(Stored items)
..............................

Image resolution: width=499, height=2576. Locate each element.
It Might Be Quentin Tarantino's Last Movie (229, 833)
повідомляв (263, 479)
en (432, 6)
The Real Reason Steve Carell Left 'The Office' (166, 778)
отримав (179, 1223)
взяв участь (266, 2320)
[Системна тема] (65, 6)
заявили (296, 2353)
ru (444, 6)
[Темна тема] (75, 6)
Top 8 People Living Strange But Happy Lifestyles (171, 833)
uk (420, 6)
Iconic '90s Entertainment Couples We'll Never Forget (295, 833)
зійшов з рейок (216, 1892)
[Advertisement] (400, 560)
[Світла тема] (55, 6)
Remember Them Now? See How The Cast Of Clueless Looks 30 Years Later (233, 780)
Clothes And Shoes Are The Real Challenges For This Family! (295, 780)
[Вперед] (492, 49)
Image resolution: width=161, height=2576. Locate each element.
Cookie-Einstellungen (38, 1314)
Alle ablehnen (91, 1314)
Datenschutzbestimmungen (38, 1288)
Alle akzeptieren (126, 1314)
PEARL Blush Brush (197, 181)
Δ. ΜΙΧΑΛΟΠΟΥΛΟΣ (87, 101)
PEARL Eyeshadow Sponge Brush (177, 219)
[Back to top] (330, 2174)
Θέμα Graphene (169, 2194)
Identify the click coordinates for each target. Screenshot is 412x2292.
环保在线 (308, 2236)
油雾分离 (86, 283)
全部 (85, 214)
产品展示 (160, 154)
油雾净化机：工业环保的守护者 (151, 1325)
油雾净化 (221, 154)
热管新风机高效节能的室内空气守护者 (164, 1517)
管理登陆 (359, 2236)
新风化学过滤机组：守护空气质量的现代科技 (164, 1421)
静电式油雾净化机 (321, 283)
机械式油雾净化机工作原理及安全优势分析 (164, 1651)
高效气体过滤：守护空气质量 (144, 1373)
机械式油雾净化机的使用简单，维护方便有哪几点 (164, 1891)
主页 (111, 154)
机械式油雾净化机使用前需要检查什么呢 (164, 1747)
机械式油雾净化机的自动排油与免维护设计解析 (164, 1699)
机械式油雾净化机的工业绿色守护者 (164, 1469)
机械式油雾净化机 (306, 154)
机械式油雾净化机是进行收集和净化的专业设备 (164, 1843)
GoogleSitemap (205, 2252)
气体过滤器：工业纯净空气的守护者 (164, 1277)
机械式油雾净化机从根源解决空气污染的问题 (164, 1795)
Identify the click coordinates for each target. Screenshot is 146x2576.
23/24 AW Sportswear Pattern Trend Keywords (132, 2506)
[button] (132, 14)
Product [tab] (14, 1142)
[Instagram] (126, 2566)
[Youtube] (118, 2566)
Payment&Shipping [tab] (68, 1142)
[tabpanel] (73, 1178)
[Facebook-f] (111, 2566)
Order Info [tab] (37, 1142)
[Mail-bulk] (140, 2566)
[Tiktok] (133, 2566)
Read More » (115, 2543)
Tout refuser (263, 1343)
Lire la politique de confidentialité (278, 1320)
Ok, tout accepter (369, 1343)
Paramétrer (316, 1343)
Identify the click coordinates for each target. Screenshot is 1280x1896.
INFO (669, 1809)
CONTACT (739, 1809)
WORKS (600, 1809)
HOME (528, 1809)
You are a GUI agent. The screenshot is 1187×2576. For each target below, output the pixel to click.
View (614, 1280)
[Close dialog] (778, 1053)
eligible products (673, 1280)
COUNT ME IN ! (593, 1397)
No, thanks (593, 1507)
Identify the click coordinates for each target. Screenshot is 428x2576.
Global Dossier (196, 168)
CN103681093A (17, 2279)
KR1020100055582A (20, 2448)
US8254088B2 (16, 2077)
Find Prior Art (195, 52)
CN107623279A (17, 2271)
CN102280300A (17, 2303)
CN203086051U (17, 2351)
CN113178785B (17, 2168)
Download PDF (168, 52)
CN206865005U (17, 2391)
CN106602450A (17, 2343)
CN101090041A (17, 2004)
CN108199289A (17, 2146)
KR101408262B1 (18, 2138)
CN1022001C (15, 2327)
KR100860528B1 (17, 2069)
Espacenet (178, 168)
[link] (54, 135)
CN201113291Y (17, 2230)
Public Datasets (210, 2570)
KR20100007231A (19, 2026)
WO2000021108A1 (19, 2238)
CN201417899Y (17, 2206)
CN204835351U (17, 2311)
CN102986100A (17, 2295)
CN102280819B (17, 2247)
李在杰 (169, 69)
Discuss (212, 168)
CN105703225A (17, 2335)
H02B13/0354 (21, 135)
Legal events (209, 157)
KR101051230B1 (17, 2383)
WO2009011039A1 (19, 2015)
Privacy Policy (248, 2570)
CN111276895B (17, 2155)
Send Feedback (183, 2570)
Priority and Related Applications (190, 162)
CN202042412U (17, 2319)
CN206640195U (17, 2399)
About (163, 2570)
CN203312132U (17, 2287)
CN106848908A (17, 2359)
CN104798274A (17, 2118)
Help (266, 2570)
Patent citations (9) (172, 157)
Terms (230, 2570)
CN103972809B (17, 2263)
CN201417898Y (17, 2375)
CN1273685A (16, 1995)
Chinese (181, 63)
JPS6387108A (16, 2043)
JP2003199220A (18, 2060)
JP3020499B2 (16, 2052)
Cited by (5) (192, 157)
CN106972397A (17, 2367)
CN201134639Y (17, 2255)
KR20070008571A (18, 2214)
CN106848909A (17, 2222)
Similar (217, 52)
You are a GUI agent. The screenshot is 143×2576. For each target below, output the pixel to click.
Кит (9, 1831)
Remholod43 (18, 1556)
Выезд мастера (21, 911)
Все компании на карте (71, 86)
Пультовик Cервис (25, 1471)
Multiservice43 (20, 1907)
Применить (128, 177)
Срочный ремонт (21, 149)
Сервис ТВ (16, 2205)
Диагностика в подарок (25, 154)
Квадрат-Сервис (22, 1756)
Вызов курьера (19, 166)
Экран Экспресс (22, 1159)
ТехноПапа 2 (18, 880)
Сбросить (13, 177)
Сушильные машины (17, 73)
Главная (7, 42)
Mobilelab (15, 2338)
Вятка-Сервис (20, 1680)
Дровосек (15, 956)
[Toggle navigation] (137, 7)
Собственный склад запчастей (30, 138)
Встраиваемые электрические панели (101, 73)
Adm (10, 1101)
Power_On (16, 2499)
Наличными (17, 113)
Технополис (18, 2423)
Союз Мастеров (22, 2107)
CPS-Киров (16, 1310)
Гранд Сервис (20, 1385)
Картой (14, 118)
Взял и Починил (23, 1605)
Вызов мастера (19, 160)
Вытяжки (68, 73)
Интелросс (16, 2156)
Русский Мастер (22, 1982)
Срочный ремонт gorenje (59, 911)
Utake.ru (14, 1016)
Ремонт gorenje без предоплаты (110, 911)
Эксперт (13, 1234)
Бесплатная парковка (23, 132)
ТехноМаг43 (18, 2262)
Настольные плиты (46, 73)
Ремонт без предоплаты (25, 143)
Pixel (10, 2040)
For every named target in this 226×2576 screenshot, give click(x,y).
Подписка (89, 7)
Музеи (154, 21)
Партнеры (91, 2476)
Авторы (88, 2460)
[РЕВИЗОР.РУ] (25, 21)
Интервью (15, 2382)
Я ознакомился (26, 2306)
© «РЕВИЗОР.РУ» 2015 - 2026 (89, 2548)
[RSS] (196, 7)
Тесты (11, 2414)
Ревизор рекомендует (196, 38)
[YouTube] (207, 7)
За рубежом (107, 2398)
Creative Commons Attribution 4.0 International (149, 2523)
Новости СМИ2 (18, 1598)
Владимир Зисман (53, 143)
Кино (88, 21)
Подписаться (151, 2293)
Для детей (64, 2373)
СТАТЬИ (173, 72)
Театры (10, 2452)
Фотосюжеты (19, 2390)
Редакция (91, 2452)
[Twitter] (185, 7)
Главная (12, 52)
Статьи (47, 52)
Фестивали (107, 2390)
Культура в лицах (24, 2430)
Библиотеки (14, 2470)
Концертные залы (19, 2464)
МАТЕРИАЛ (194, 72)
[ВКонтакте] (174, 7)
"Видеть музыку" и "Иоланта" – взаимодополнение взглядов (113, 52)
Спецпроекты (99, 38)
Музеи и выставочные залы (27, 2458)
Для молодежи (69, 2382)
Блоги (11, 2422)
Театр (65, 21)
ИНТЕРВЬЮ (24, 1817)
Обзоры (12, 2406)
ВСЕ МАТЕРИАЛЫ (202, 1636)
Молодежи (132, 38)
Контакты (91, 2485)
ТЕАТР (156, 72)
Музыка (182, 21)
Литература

..............................

What you have to do: From the entries above, extract only the lines running from the one containing "[Toggle navigation] (137, 7)" through the one containing "Главная (12, 52)", inclusive.

Worked solution:
[Toggle navigation] (137, 7)
Собственный склад запчастей (30, 138)
Встраиваемые электрические панели (101, 73)
Adm (10, 1101)
Power_On (16, 2499)
Наличными (17, 113)
Технополис (18, 2423)
Союз Мастеров (22, 2107)
CPS-Киров (16, 1310)
Гранд Сервис (20, 1385)
Картой (14, 118)
Взял и Починил (23, 1605)
Вызов мастера (19, 160)
Вытяжки (68, 73)
Интелросс (16, 2156)
Русский Мастер (22, 1982)
Срочный ремонт gorenje (59, 911)
Utake.ru (14, 1016)
Ремонт gorenje без предоплаты (110, 911)
Эксперт (13, 1234)
Бесплатная парковка (23, 132)
ТехноМаг43 (18, 2262)
Настольные плиты (46, 73)
Ремонт без предоплаты (25, 143)
Pixel (10, 2040)
For every named target in this 226×2576 screenshot, give click(x,y).
Подписка (89, 7)
Музеи (154, 21)
Партнеры (91, 2476)
Авторы (88, 2460)
[РЕВИЗОР.РУ] (25, 21)
Интервью (15, 2382)
Я ознакомился (26, 2306)
© «РЕВИЗОР.РУ» 2015 - 2026 (89, 2548)
[RSS] (196, 7)
Тесты (11, 2414)
Ревизор рекомендует (196, 38)
[YouTube] (207, 7)
За рубежом (107, 2398)
Creative Commons Attribution 4.0 International (149, 2523)
Новости СМИ2 (18, 1598)
Владимир Зисман (53, 143)
Кино (88, 21)
Подписаться (151, 2293)
Для детей (64, 2373)
СТАТЬИ (173, 72)
Театры (10, 2452)
Фотосюжеты (19, 2390)
Редакция (91, 2452)
[Twitter] (185, 7)
Главная (12, 52)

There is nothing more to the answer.